I wanna represent the following equation with just inner products of the unit vectors $\{ \mathbf v_i : i=0, \cdots, n\}$: $$\sum _{i=0}^n \mathbf v_i = \mathbf 0.$$
I had thought following simultaneous equation is true iff sum of v_i = 0: $$ \sum_{k\le c < d \le n}\langle \mathbf v_{\sigma(c)}, \mathbf v_{\sigma(d)}\rangle -\sum_{0\le a < b \le k-1}\langle \mathbf v_{\sigma(a)}, \mathbf v_{\sigma(b)}\rangle= k-\frac{n+1}{2}\quad \left(k=0, \cdots, \left\lfloor \frac{n+1}{2} \right\rfloor\right)$$ where $\sigma$ is a permutation in symmetric group $S_n$. For example, if $n=2$; $$k=0: \quad \langle \mathbf v_0, \mathbf v_1\rangle+ \langle \mathbf v_0, \mathbf v_2\rangle+ \langle \mathbf v_1, \mathbf v_2\rangle = - \frac{3}{2};$$ $$k=1: \quad \langle \mathbf v_0, \mathbf v_1\rangle= \langle \mathbf v_0, \mathbf v_2\rangle= \langle \mathbf v_1, \mathbf v_2\rangle = - \frac{1}{2}.$$ But in higher dimension space, it seems not to be valid. Was I right? If I was wrong, what are the formulas I have to add?

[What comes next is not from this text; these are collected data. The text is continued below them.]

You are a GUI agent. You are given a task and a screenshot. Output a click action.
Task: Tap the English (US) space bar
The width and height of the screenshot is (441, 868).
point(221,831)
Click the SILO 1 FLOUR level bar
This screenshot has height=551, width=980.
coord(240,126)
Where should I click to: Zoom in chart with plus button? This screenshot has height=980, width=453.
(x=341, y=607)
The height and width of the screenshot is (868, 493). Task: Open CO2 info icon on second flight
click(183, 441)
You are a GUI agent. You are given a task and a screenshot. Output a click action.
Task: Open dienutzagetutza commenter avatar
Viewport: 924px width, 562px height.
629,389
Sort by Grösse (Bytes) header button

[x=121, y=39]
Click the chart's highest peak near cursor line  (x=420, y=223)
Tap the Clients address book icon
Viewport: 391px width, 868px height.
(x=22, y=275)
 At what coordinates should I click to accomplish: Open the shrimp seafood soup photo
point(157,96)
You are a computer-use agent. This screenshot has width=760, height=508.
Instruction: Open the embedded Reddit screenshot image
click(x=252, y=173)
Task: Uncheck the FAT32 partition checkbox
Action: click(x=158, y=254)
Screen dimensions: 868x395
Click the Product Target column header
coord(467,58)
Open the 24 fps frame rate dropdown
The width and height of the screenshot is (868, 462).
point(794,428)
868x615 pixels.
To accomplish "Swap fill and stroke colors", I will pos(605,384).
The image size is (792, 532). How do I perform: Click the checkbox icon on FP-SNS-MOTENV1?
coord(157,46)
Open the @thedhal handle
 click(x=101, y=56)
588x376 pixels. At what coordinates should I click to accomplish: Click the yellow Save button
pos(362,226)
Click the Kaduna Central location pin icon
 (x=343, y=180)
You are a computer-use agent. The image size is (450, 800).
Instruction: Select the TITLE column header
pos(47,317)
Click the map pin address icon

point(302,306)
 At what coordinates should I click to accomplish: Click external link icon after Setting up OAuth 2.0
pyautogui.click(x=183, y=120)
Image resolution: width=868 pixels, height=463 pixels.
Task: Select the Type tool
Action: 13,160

Denote by $X$ your inner product space. Note that by definiteness of your inner product a vector $v \in X$ is zero iff $\def\<#1>{\left<#1\right>}\<v,v> =0$. If you apply this to $\sum_i v_i$, you get $$ \sum_i v_i = 0\iff 0 = \<\sum_i v_i, \sum_j v_j> = \sum_{i,j} \<v_i, v_j> $$